The course correction burn delta-vees are figured from cross ranges at remaining-distances, and speeds, using the small angle approximation. These are in Fig. 4, and totaled into outbound and return course correction budgets for delta-vee. Approximately, dV = (V) (cross range)/ (remaining distance).
Fig. 5 shows the basic approaches to and from the moon, viewed with respect to the moon, plus where the gravitational loss factor comes from. There is no drag loss factor at the airless moon. This stuff gets used figuring the factored (mass ratio-effective) delta-vees to land, and to take off.

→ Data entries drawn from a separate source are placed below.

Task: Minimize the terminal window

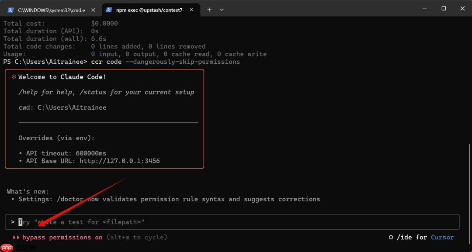Action: 424,8
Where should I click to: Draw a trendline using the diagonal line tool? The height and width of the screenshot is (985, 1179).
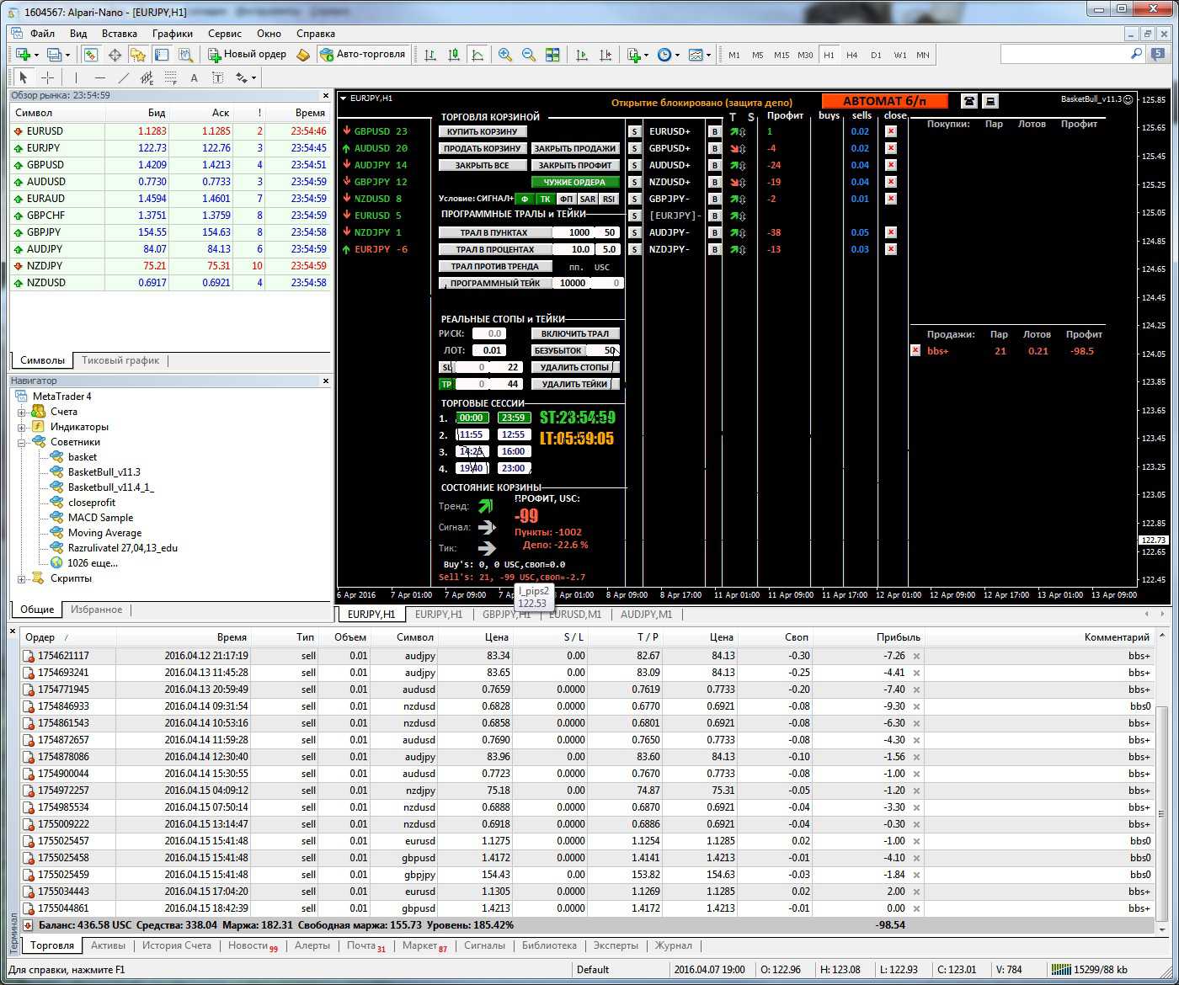click(x=124, y=77)
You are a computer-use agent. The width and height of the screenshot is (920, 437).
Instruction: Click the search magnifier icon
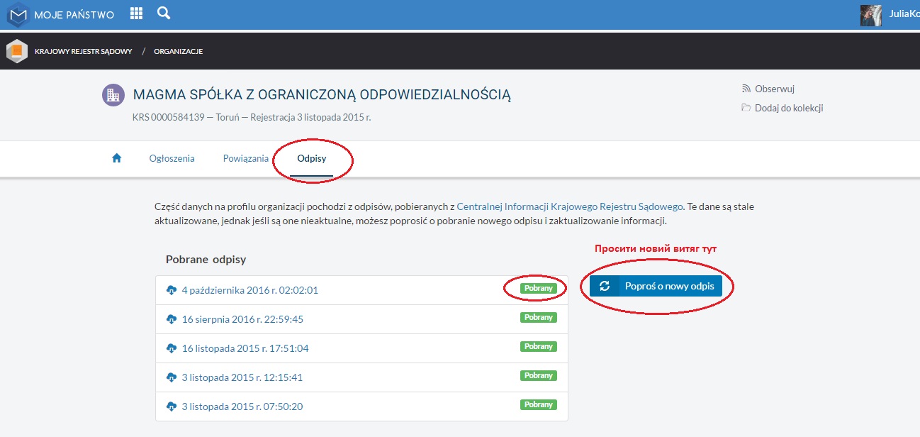(164, 13)
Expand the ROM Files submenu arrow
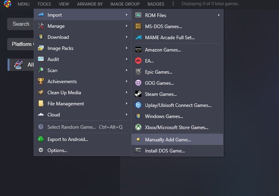 pyautogui.click(x=219, y=15)
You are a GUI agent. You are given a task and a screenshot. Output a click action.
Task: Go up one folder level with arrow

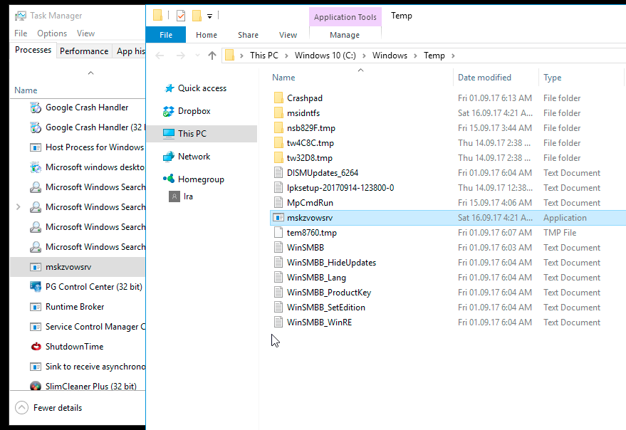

The landing and takeoff details have to include engine selections, because for the touchdown and liftoff immediately adjacent to the moon’s surface, the thrust vector control (TVC) capability afforded by the sea level Raptor engines is simply required! The bulk of these burns can be accomplished with the vacuum Raptor engines, farther from the surface, at higher specific impulse. This means there must be a shift from vacuum to sea level engines near the end of the landing burn, and a similar shift from sea level to vacuum engines after the start of the takeoff burn. See Fig. 6. I guessed “the last 0.5 km/s”.
Fig. 7 contains a multitude of useful data regarding burn delta-vees. The departure burn from Earth orbit onto the transfer trajectory is not only figured for “close”, “average”, and “far” lunar distances, but also for multiple choices of elliptical orbits about the Earth. The landing burns and the takeoff burns at the moon depend only upon lunar distances, and not upon choice of Earth elliptic orbit. Delta-vees are totaled in this figure as a measure of how demanding the mission is, although with different engine specific impulses, these are not values one can use to design vehicle mass fractions.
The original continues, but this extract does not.